Resposta a Mino Carta


Prezado Mino Carta,

Os escritores russos são mesmo extraordinários. A idéia de uma grande mãe russa, que adentraria, com sua força moral e espiritual, castelos, cantões, cidades e províncias da Europa - essa idéia foi que, considero, engendrou toda as variegadas inventividades na caleidoscópica literatura eslava (segundo Houais: o termo eslavo reúne o povo russo, o bielo-russo, ucraniano - ramo oriental - , búlgaro, tcheco, eslovaco, polonês etc.).

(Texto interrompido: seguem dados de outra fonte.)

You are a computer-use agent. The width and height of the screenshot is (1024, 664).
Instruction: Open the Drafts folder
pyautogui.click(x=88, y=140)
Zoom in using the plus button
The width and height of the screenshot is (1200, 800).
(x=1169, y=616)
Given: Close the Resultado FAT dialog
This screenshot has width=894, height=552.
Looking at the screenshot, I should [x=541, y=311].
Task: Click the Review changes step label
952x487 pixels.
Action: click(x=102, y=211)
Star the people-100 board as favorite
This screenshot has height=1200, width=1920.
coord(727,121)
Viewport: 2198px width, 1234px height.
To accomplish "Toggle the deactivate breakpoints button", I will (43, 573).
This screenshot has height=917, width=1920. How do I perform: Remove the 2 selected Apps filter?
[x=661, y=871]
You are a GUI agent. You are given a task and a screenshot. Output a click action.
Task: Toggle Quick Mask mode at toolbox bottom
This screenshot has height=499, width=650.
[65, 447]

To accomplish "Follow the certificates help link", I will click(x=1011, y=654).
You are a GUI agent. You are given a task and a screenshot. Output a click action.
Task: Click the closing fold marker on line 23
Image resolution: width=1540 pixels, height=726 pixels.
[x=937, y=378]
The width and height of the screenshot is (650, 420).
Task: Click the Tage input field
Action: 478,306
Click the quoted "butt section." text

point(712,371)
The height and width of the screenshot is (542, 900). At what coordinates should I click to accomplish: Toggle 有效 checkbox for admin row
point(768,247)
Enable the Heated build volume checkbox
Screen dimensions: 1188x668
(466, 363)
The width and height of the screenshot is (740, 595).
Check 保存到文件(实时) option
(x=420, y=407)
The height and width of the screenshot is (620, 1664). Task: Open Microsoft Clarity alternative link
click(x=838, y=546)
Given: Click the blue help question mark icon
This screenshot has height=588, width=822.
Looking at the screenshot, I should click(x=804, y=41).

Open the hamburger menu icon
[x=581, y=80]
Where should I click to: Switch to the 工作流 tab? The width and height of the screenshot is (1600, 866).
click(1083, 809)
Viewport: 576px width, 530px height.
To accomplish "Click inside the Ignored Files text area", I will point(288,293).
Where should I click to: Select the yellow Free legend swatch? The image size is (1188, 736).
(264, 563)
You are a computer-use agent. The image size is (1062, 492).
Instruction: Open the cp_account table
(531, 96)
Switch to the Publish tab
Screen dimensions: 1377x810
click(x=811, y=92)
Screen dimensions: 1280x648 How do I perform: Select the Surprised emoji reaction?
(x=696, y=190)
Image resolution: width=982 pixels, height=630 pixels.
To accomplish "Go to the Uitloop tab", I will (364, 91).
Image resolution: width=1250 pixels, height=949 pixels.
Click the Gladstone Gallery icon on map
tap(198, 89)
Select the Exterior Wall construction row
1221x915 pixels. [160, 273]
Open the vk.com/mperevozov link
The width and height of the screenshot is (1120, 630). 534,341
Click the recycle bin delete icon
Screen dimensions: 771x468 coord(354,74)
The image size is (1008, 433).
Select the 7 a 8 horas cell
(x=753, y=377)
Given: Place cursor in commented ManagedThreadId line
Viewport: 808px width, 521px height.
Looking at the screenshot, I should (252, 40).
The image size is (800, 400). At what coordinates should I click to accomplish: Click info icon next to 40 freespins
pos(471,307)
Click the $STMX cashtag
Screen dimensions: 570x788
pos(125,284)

O genial Otto Maria Carpeaux (Otto Karpfen, de nascimento), austríaco, que, diante da escalada nazista, fugiu para o Brasil, em 1939, diz de FMD, em prefácio a Humilhados e Ofendidos, escrito no Rio, em agosto de 1946 (passo a digitar, pois meu original é peça rara, de 1954, não adianta escanear):

"Dostoievski, no seu Diário de um Escritor, onde fala na primeira pessoa, revela-se como inimigo apaixonado do catolicismo romano que lhe parece a perversão do cristianismo primitivo pela influência do espírito romano e da incredulidade ocidental. Por isso a, parábola é interpretada [nos “Irmãos Karamakov”], as mais das vezes, como acusação contra a Igreja Católica Romana: os seus representantes - os papas, os inquisidores, os jesuítas - teriam perdido a fé na eficiência da verdadeira doutrina do Cristo, e, por isso, teriam transformado a Igreja espiritual em organização estatal conforme o direito romano; assumindo eles pessoalmente todas as responsabilidades perante Deus (cuja existência não lhes parece muito certa) teriam descarregado dessas responsabilidades as consciências dos fieis leigos,considerados fracos demais par suportar a verdadeira doutrina, oferecendo-lhes porém felicidades terrestres em vez da redenção celeste; deste modo, teriam sucumbido à tentação(...), que o Cristo rejeitou, à tentação de transubstanciar em pão as pedras; e, por prestarem esse serviço (...) à humanidade, ter-se-iam arrogado os privilégios duma elite, com poderes absolutos sobre as consciências e, se possível, sobre os corpos dos seus pupilos.

(....)

Dostoievski foi, durante a vida toda, perseguido pelo problema do ateísmo. Raskolnikov não acredita em Deus - e logo realiza o sonho que mais tarde o Kirilov dos Demônios explicará: transformar-se a si mesmo em Deus, quer dizer, em super-homem, "legibus solutus", acima da lei moral; e o velho caos volta. (...) O povo russo, segundo Dostoievski, tem uma missão divina: cabe-lhe a tarefa de transformar o Estado profano em Igreja espiritual, para redimir, assim, o mundo inteiro. Mas o povo russo está cheio de tentações enormes, de paixões violentas, e para justificá-las, o Ocidente europeu ofereceu-lhe a sua ciência pagã, “euclidiana”, com a conclusão final do ateísmo. Eis o perigo que Dostoievski pretendeu combater por meio da sua obra literária.”

Creio que, para conhecer melhor a obra gigantesca de FMD, necessário ler a megabiografia de Joseph Frank, em cinco volumes, todos publicados no Brasil pela Edusp. Com Dostoiévski: O Manto do Profeta (1871-1881) completa-se um ciclo que se iniciou nos EUA em 1976 (ano de publicação do primeiro volume pela Princeton University Press) e teve sua contrapartida brasileira inaugurada pela Edusp em 1999, quando aqui saiu em português Dostoiévski: As Sementes da Revolta (1821-1849). Seguiram-se Dostoiévski: Os Anos de Provação (1850-1859), Dostoiévski: Os Efeitos da Libertação (1860-1865) e Dostoiévski: O Anos Milagrosos (1865-1871) – fruto de um trabalho de pesquisas e de um mergulho no universo cultural russo que começou muito antes e que renderia ainda o volume Pelo Prisma Russo – Ensaios sobre Literatura e Cultura, lançado pela Edusp em 1992.

Por fim, dos russos citados por você, no blog, li Tostoi, Gogol, Tchekov e um pouco de Gorki. Conheço mais os poetas contemporâneos, como Ossip Mandelshtam, Marina Tsvietáieva, Pasternak, Iessiênin e Khliébnikov.

Obrigado pela gentil resposta em seu bem-vindo novo blog!